Starting point / motivation
Testing the relationship between quantum and classical physics in space and, in particular, quantum decoherence has been identified by ESA as an area of interest in the course of ESA's call for New Science Ideas. To do so and to test quantum coherence with massive physical systems, they have to be isolated from decohering effects like blackbody radiation and gas collisions.
The PI of the present project proposal is also the PI of an international effort towards performing such tests of quantum physics in space. He has been the lead proposer of the MAQRO mission proposal in response to ESA’s M3 call for a medium-sized mission in 2010, for an updated proposal in response to ESA’s M4 call in 2015, and for a corresponding adapted proposal in response to ESA’s 2016 call for New Science Ideas.

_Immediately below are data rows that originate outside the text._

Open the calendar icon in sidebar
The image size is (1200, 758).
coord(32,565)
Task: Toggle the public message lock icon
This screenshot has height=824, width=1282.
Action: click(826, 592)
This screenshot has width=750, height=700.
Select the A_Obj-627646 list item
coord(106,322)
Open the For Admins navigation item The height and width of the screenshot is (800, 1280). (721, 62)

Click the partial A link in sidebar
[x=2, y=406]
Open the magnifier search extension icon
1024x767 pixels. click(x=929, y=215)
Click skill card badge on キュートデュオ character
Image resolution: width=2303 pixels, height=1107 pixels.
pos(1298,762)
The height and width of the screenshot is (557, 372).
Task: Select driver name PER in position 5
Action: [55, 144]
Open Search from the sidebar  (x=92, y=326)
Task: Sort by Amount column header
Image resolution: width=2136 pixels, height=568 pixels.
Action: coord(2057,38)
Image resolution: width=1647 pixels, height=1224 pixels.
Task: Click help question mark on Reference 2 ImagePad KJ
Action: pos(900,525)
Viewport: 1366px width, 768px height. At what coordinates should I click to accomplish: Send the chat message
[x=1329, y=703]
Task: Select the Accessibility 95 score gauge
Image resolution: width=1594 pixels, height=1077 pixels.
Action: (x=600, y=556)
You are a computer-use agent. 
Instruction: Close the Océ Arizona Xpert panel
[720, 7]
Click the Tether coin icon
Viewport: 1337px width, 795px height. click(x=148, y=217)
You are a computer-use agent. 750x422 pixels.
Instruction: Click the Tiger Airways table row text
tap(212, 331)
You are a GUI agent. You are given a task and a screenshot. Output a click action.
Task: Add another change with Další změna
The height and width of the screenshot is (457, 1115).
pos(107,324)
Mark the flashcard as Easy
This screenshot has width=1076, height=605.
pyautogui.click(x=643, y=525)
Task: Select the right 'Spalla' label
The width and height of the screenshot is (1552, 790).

The proposal for this last call was successful, and Rainer Kaltenbaek now heads an international team into a study to be conducted in ESA’s Concurrent Design Facility (CDF) in the first half of 2018.
In the MAQRO mission proposal, it has been suggested to achieve the required isolation of macroscopic quantum systems by shielding the sensitive region from thermal radiation and allowing direct outgassing to deep space. This approach was analysed in two finite-element studies in collaboration with Airbus Defence and Space (ADS).
Contents and goals
Here, we intend to analyse this approach in greater detail and more independent from ADS by using the COMSOL finite-element analysis suite. On the one hand, we want to perform an independent study using a different software tool than used in earlier studies, where the analyses were performed at ADS using ESATAN.
On the other hand, we want to be able to vary model parameters to investigate their influence on the temperature achievable, and we want to investigate the achievable residual vacuum within the experimental region.
In addition, we plan to investigate potential benefits from combining the passive cooling approach with an active one to see whether this could result in better vacuum and lower environment temperatures. Moreover, we want to investigate the feasibility of closing the experimental region to deep space to protect the instrument from potential micro-meteoroid impacts as they were observed in the LISA Pathfinder (LPF) mission.
The proposed project "QuantumShield" also presents a unique opportunity to train a master student in quantum and space technology, and to give him or her the opportunity to collaborate with ADS.
Moreover, the present project presents the opportunity to maintain and to build Austrian expertise in an exciting new field: quantum technologies in space.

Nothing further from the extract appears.